The CCBI is the National Episcopal Conference for the Latin rite Catholics.
The theme of the Jan. 7-14 meeting in Chennai is “The Joy of the Gospel” based on Pope Francis’s 2013 Apostolic Exhortation Evangelii Gaudium. They have been looking at developing action plans to revitalize the outreach of the Church in India at the diocesan and parish level.
Although considered one of the most religious countries in the world, Dabre said the same secularizing tendency which has affected Western countries is also happening in India.
“Exponential growth of science and technology, ameliorating conditions of life, enhancing health and lifespan are in truth God’s blessings through human inventiveness, skills and imagination. However, these have mistakenly led a growing number of people to pride, and people live as though man can organize his life by his own resources without dependence on God or even denying his existence. This also has fostered a wide-spread materialism, indifference to spirituality, agnosticism, atheism and secularism,” the bishop said during his Jan. 8 address.
He noted the Church’s evangelization must be aimed at three specific groups: Regular members of the community whose faith has constantly to be deepened; estranged Catholics needing to return to the faith community; and new believers belonging to other faiths and cultures.
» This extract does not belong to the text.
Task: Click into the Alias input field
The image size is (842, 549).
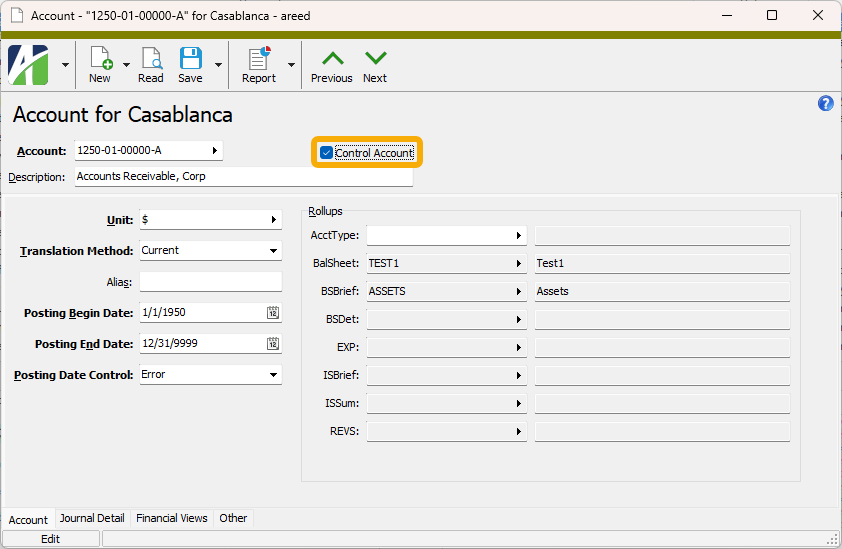Action: 210,282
Christians make up only 2.3 percent of the population of the majority-Hindu country, and the majority of them belong to the Catholic Church.
In addition to the majority Hindus, India also has a large Muslim minority, with other religions including Sikhs, Buddhists, and Jains.
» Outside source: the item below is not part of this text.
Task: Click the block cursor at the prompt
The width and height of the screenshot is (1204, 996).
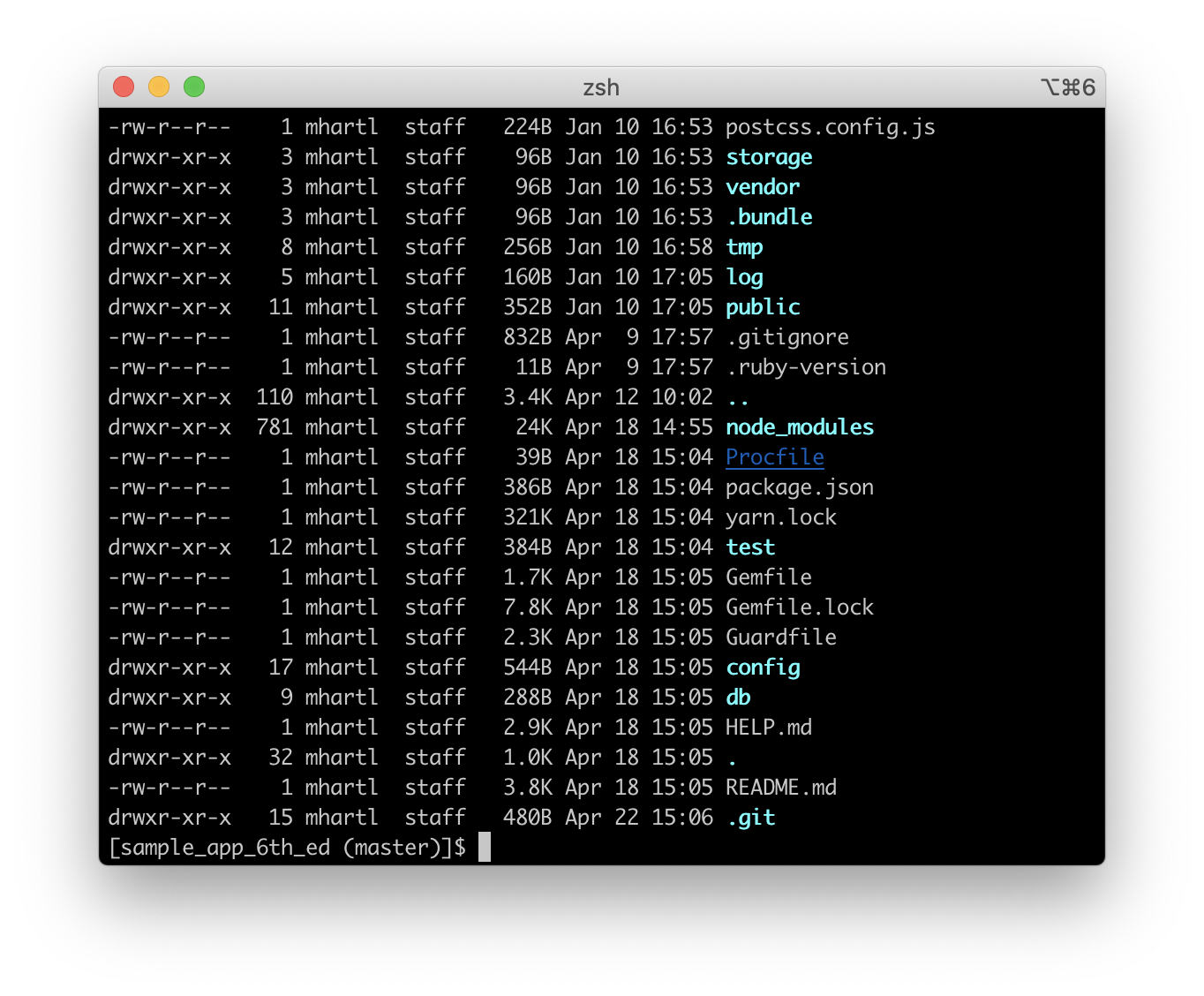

“Through my contact with the people of other religions and cultures I see that they are sincere, well-intentioned and deeply spiritual and believe in God from the depth of their hearts. When you genuinely love people and enter into their lives and strike bonds of love you realize that they too are on the path of God. God’s presence, power and the Holy Spirit can well be with them,” Dabre said.
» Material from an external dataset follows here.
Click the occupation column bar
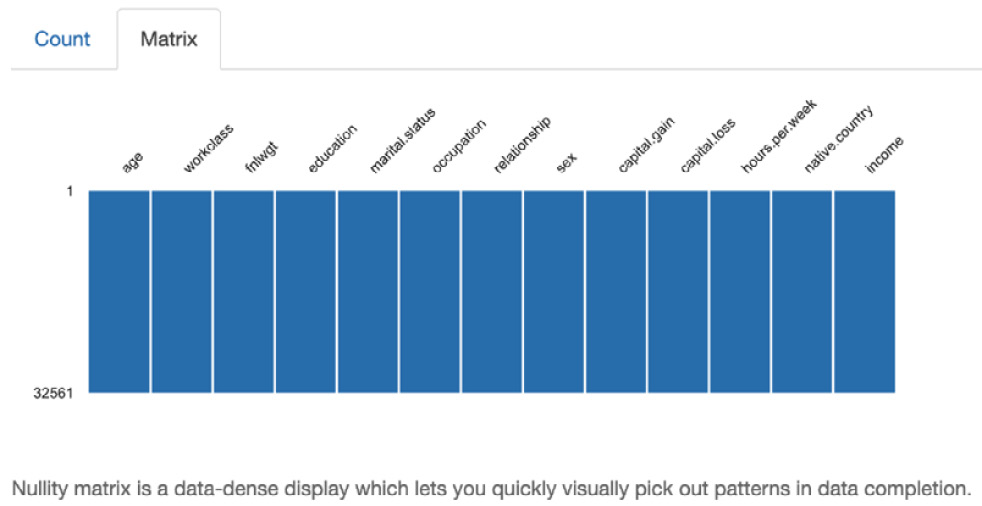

“We cannot presume that we understand what uniqueness really and fully means and implies,” the bishop continued. “Therefore, the role of Jesus, one and only Savior of the world can only be stated in utter humility before the divine mystery.”
Dabre noted the situation in the Catholic Church in India is at “a critical point,” noting low Mass attendance, scandals involving the clergy, divisions within the Church, and a failure to adapt to changing times.
“All this calls for new strategies and approaches and perspectives in the process of evangelization. It would be superficial, simplistic and unrealistic to implement a pre-programmed pastoral ministry,” he said.
During the opening of the plenary meeting, the papal ambassador to India, Archbishop Giambattista Diquattro, said the Church must “attend to the needs of humanity.”
“This assembly is not the gathering of the hierarchies of the Church in India; rather it is a gathering for the witness to the nation. Our unity, collaboration and oneness should prove to the nation that we witness the Joy of the Gospel by our life,” he said.